But further hikes not imminent, says Yellen.
U.S. Federal Reserve Board Chair Janet Yellen testifies at the House Financial Services Committee in Washington, Wednesday.
BY MARTIN CRUTSINGER
The Associated Press
WASHINGTON – The widening fallout from global economic woes may compel the Federal Reserve to slow the pace of future rate hikes, but it doesn’t see any immediate need to reverse course and lower rates, Chair Janet Yellen told lawmakers Wednesday.
In her semiannual report to Congress, Yellen flagged China’s weaker currency and economic outlook, which is rattling financial markets around the world. She also expressed concerns that rising borrowing rates and a strong dollar could weigh on U.S. growth and hiring, a reflection of this year’s turmoil in financial markets. Yet she also noted that strong hiring at the end of last year and signs of better wage growth could offset those drags.
The Fed still expects to raise interest rates gradually, but it is not on any preset course, Yellen said. It would likely move slower “if the economy were to disappoint.”
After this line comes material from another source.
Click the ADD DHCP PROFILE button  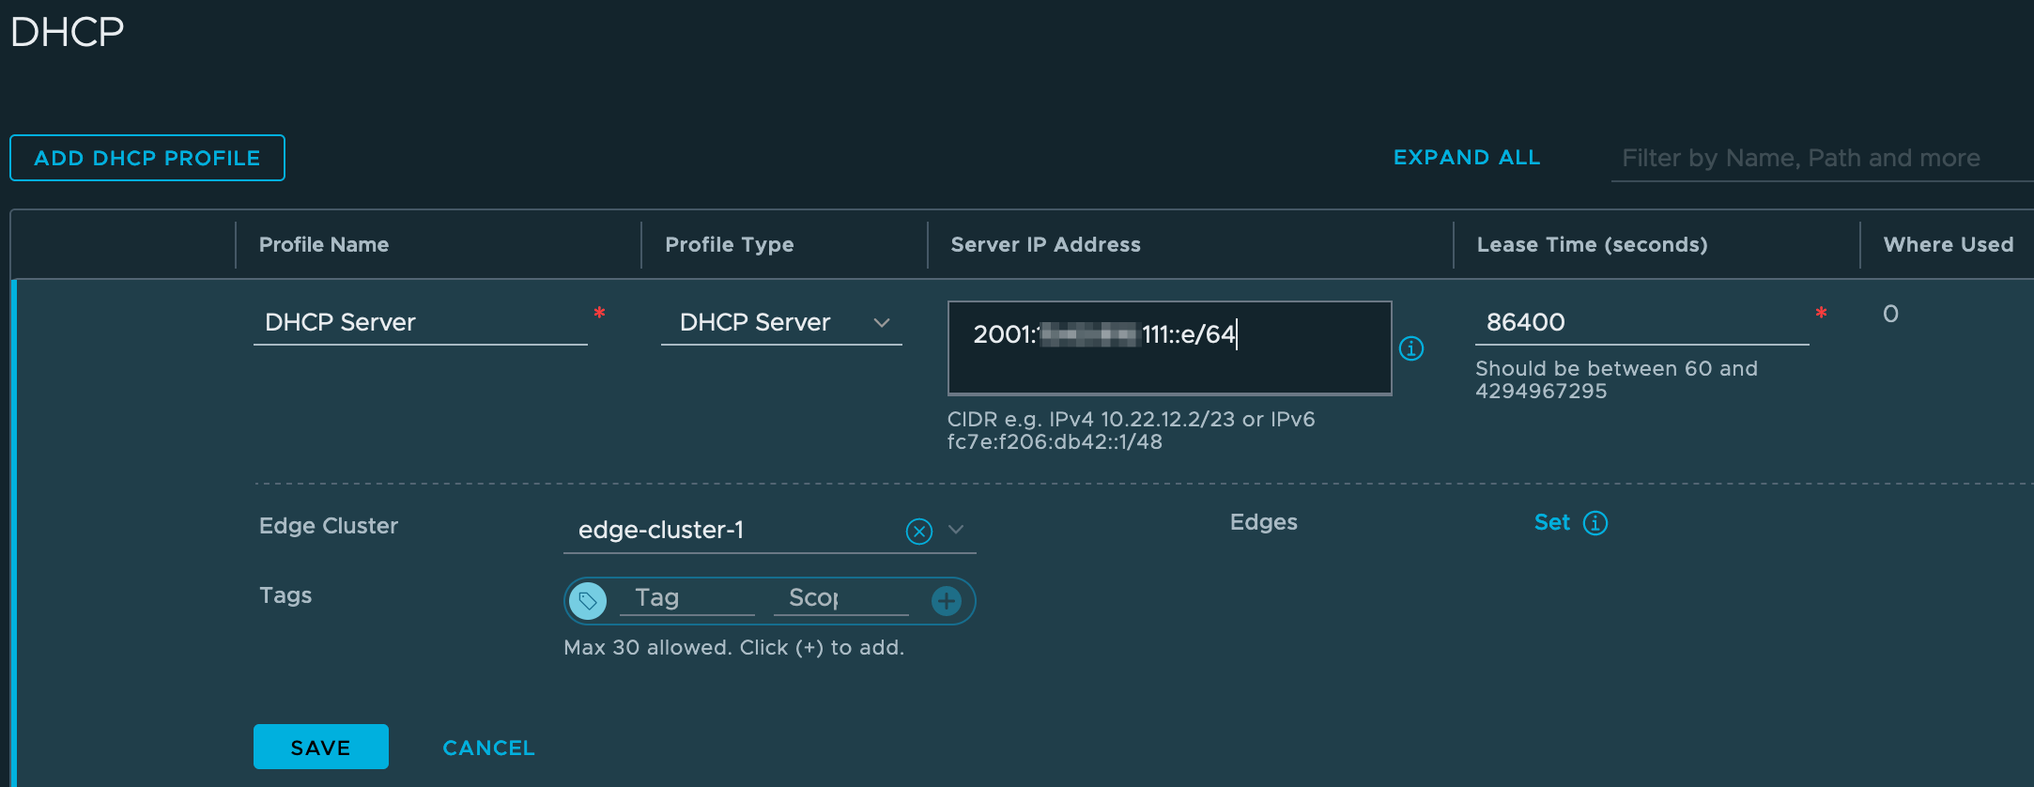[147, 158]
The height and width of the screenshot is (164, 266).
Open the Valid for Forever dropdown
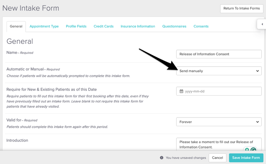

Asked if the Fed might consider a rate cut if the economy did falter, Yellen ruled out the need for such a move right now.
“If it turned out to be necessary, (Fed policymakers) would do what is necessary to achieve the goals Congress has set for us,” Yellen said.
Yellen’s testimony marked her first public comments since December, when the Fed raised rates for the first time in nearly a decade. She offered no major surprises and reiterated the Fed’s confidence that the U.S. economy was on track for stronger growth and a rebound in inflation. At the same time, she acknowledged the weaker economic data reported since the start of the year and made it clear the Fed is nervous about the greater risks from abroad. Her remarks stand in contrast to the Fed’s statement eight weeks ago when it described economic risks as “balanced.”
After the Fed began raising rates at its December meeting, economists widely expected the central bank to continue to boost its benchmark rate gradually but steadily, most likely starting in March. But private economists have trimmed their expectation for four quarter-point hikes this year down to perhaps only two, with the first hike not occurring until June at the earliest
Her testimony Wednesday included her most extensive comments on the situation in China. The data so far does not suggest that the world’s second largest economy is undergoing a sharp slowdown, Yellen said. But she added that recent declines in the country’s currency have intensified concerns about China’s future economic prospects.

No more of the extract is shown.